*** TEXT EXCERPT Section Begins ***
Although the eye and its supporting structures undergo a number of well-defined changes with age, the distinction between these involutional changes and disease is not always clear cut. For the elderly patient, it is often reassuring to know that the problem is part of a "normal" process rather than the result of a specific illness and perhaps sometimes an artificial demarcation is drawn for the benefit of the patient.
The increase in number of elderly people presents problems in ophthalmology. A high proportion of elderly people instill drops into their eyes, either prescribed for them or as self-medication. It is important that adequate advice is received. Advising the elderly is often time consuming and might entail speaking to a younger relative or neighbour, but an adequate explanation of the disease or problems will avoid anxiety and probably the need for further subsequent unnecessary consultation.
The three commonest diseases of the elderly eye are cataract, glaucoma and age-related macular degeneration (AMD). The first can be cured, the second arrested or prevented, while the third generally tends to run a progressive course and treatment is unsatisfactory at present, although significant progress has been made recently. Attempts to measure the incidence of these problems have produced a wide range of figures. Out of a population of elderly persons complaining of impaired vision, about 30% turn out to have a cataract and a similar number to have AMD, whereas 5% or less have chronic open-angle glaucoma. Visual impair ment owing to glaucoma is more prevalent and occurs at an earlier age in blacks than in whites. Although there is an unexpectedly high incidence of cataract in patients with chronic simple glaucoma, the association of macular degeneration with cataract or glaucoma is more random.
*** TEXT EXCERPT Section Ends ***
*** GIVEN INFORMATION Section Begins ***
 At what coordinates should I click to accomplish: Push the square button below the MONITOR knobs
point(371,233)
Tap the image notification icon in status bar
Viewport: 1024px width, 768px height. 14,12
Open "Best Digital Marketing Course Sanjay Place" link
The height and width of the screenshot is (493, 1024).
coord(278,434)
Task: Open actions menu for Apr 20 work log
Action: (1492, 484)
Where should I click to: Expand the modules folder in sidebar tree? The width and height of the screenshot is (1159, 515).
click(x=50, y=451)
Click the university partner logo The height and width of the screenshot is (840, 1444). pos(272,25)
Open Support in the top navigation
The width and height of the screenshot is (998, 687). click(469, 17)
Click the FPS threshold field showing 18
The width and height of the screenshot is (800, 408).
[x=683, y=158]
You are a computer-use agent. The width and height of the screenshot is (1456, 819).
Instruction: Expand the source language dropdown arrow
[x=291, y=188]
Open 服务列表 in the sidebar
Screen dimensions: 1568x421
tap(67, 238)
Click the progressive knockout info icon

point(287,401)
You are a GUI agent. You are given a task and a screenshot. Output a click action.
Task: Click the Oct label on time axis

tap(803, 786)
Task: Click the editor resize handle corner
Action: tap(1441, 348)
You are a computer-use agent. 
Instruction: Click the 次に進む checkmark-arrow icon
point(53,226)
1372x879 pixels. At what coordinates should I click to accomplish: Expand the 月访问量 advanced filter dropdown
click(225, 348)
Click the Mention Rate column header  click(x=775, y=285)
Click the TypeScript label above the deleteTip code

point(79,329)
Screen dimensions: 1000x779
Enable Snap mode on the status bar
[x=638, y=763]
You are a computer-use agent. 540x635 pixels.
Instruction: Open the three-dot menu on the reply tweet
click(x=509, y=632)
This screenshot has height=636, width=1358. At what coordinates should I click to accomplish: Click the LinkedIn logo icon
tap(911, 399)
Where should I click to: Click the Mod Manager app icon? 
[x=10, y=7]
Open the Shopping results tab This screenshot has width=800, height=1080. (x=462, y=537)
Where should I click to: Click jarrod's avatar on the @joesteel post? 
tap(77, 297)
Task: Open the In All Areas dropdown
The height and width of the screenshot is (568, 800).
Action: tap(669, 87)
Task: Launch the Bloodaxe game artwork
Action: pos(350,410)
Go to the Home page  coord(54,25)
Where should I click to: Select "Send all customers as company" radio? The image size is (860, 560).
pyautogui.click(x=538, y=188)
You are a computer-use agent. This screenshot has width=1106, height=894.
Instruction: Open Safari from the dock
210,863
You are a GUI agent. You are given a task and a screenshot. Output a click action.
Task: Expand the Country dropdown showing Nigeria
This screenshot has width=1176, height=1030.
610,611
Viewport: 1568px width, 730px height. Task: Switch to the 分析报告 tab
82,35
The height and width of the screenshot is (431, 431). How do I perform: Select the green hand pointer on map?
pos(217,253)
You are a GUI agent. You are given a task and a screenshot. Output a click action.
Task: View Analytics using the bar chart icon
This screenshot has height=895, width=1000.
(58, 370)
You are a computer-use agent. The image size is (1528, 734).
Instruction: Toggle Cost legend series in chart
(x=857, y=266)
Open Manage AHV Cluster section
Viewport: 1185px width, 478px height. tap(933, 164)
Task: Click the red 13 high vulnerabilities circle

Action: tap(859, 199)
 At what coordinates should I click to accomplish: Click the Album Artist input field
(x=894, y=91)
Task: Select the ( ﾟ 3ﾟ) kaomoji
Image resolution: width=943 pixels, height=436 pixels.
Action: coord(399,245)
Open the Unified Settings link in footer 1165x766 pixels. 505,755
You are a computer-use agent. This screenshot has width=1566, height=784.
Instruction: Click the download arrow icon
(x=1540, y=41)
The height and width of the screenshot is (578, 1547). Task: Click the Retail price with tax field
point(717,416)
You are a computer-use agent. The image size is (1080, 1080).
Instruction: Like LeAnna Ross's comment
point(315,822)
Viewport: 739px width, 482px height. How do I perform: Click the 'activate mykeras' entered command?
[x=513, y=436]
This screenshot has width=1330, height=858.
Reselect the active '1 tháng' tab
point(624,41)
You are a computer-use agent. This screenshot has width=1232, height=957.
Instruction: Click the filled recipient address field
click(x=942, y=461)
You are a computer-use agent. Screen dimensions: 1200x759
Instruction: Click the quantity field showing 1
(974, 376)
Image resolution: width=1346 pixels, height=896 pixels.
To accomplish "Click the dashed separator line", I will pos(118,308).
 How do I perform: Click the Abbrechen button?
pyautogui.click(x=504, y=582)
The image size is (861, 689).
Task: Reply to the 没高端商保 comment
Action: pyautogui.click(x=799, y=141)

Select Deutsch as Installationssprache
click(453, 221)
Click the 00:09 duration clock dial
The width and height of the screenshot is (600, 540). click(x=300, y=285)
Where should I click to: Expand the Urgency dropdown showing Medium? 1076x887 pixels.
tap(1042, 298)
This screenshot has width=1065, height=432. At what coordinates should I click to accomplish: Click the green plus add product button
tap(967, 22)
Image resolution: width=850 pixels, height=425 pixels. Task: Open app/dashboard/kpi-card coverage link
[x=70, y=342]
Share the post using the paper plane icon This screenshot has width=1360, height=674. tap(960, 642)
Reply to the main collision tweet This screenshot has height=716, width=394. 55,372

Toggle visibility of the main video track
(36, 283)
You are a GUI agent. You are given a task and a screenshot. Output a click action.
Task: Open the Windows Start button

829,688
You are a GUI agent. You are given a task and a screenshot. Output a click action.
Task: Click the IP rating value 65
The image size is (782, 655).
*** GIVEN INFORMATION Section Ends ***
According to the text on the aging eye, what are the three commonest diseases of the elderly eye?

_ANSWER TO THIS PROBLEM_. Cataract, glaucoma and age-related macular degeneration (AMD).